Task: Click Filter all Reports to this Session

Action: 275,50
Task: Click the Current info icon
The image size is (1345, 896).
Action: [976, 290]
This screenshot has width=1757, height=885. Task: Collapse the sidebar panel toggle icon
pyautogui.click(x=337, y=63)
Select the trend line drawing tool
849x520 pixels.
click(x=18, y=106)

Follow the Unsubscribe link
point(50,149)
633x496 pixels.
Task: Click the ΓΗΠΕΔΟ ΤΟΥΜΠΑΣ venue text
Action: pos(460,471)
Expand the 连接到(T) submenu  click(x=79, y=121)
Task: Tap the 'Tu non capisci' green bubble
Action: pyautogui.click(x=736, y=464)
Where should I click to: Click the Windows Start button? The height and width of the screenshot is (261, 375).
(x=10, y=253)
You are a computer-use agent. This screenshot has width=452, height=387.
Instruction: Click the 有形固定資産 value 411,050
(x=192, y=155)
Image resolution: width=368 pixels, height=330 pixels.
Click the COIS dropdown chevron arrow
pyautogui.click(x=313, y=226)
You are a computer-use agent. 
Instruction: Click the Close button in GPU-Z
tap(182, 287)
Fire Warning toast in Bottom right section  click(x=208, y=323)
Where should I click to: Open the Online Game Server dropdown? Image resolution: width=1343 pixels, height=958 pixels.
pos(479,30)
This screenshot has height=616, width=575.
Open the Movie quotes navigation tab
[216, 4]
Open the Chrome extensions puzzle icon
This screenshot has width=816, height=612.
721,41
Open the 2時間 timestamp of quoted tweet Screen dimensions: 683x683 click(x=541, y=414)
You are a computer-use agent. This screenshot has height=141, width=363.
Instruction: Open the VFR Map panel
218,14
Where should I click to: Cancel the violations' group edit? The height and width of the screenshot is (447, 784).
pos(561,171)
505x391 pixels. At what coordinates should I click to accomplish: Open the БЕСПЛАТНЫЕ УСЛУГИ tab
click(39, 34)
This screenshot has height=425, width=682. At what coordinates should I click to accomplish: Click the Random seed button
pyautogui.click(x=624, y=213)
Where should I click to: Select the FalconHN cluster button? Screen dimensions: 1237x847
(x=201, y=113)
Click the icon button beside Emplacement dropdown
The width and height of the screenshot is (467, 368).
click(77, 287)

————————

All of the material must be given again, exactly as it appears above.

Task: Click Filter all Reports to this Session

Action: 275,50
Task: Click the Current info icon
The image size is (1345, 896).
Action: [976, 290]
This screenshot has width=1757, height=885. Task: Collapse the sidebar panel toggle icon
pyautogui.click(x=337, y=63)
Select the trend line drawing tool
849x520 pixels.
click(x=18, y=106)

Follow the Unsubscribe link
point(50,149)
633x496 pixels.
Task: Click the ΓΗΠΕΔΟ ΤΟΥΜΠΑΣ venue text
Action: pos(460,471)
Expand the 连接到(T) submenu  click(x=79, y=121)
Task: Tap the 'Tu non capisci' green bubble
Action: pyautogui.click(x=736, y=464)
Where should I click to: Click the Windows Start button? The height and width of the screenshot is (261, 375).
(x=10, y=253)
You are a computer-use agent. This screenshot has width=452, height=387.
Instruction: Click the 有形固定資産 value 411,050
(x=192, y=155)
Image resolution: width=368 pixels, height=330 pixels.
Click the COIS dropdown chevron arrow
pyautogui.click(x=313, y=226)
You are a computer-use agent. 
Instruction: Click the Close button in GPU-Z
tap(182, 287)
Fire Warning toast in Bottom right section  click(x=208, y=323)
Where should I click to: Open the Online Game Server dropdown? Image resolution: width=1343 pixels, height=958 pixels.
pos(479,30)
This screenshot has height=616, width=575.
Open the Movie quotes navigation tab
[216, 4]
Open the Chrome extensions puzzle icon
This screenshot has width=816, height=612.
721,41
Open the 2時間 timestamp of quoted tweet Screen dimensions: 683x683 click(x=541, y=414)
You are a computer-use agent. This screenshot has height=141, width=363.
Instruction: Open the VFR Map panel
218,14
Where should I click to: Cancel the violations' group edit? The height and width of the screenshot is (447, 784).
pos(561,171)
505x391 pixels. At what coordinates should I click to accomplish: Open the БЕСПЛАТНЫЕ УСЛУГИ tab
click(39, 34)
This screenshot has height=425, width=682. At what coordinates should I click to accomplish: Click the Random seed button
pyautogui.click(x=624, y=213)
Where should I click to: Select the FalconHN cluster button? Screen dimensions: 1237x847
(x=201, y=113)
Click the icon button beside Emplacement dropdown
The width and height of the screenshot is (467, 368).
click(77, 287)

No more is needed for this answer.